# TASK DESCRIPTION
Faithfully repeat all of the records, as they are written below.

------ EXERCISE MATERIAL

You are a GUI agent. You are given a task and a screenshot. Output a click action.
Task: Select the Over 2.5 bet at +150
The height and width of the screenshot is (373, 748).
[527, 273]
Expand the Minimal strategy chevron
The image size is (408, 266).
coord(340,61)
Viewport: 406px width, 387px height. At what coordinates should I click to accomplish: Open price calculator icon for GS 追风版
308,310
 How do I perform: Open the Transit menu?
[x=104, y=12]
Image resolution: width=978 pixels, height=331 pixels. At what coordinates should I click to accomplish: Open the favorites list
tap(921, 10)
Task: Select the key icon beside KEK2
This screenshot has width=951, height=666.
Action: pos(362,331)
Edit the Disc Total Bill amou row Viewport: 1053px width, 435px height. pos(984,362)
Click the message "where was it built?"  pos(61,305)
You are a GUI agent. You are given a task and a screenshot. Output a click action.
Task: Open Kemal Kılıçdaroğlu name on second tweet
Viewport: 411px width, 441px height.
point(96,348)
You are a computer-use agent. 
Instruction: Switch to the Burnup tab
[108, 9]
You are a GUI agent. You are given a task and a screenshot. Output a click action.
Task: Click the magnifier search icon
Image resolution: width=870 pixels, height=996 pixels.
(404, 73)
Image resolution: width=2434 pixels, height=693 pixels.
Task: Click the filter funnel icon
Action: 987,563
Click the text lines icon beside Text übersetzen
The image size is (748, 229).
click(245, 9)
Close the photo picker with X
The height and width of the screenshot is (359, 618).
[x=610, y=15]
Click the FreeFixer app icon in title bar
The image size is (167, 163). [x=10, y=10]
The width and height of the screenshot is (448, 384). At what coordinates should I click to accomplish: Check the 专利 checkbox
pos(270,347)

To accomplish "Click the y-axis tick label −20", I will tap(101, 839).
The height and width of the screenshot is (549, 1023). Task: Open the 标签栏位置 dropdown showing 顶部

------------

# FINAL ANSWER
You are a GUI agent. You are given a task and a screenshot. Output a click action.
Task: Select the Over 2.5 bet at +150
The height and width of the screenshot is (373, 748).
[527, 273]
Expand the Minimal strategy chevron
The image size is (408, 266).
coord(340,61)
Viewport: 406px width, 387px height. At what coordinates should I click to accomplish: Open price calculator icon for GS 追风版
308,310
 How do I perform: Open the Transit menu?
[x=104, y=12]
Image resolution: width=978 pixels, height=331 pixels. At what coordinates should I click to accomplish: Open the favorites list
tap(921, 10)
Task: Select the key icon beside KEK2
This screenshot has width=951, height=666.
Action: pos(362,331)
Edit the Disc Total Bill amou row Viewport: 1053px width, 435px height. pos(984,362)
Click the message "where was it built?"  pos(61,305)
You are a GUI agent. You are given a task and a screenshot. Output a click action.
Task: Open Kemal Kılıçdaroğlu name on second tweet
Viewport: 411px width, 441px height.
point(96,348)
You are a computer-use agent. 
Instruction: Switch to the Burnup tab
[108, 9]
You are a GUI agent. You are given a task and a screenshot. Output a click action.
Task: Click the magnifier search icon
Image resolution: width=870 pixels, height=996 pixels.
(404, 73)
Image resolution: width=2434 pixels, height=693 pixels.
Task: Click the filter funnel icon
Action: 987,563
Click the text lines icon beside Text übersetzen
The image size is (748, 229).
click(245, 9)
Close the photo picker with X
The height and width of the screenshot is (359, 618).
[x=610, y=15]
Click the FreeFixer app icon in title bar
The image size is (167, 163). [x=10, y=10]
The width and height of the screenshot is (448, 384). At what coordinates should I click to accomplish: Check the 专利 checkbox
pos(270,347)

To accomplish "Click the y-axis tick label −20", I will tap(101, 839).
The height and width of the screenshot is (549, 1023). Task: Open the 标签栏位置 dropdown showing 顶部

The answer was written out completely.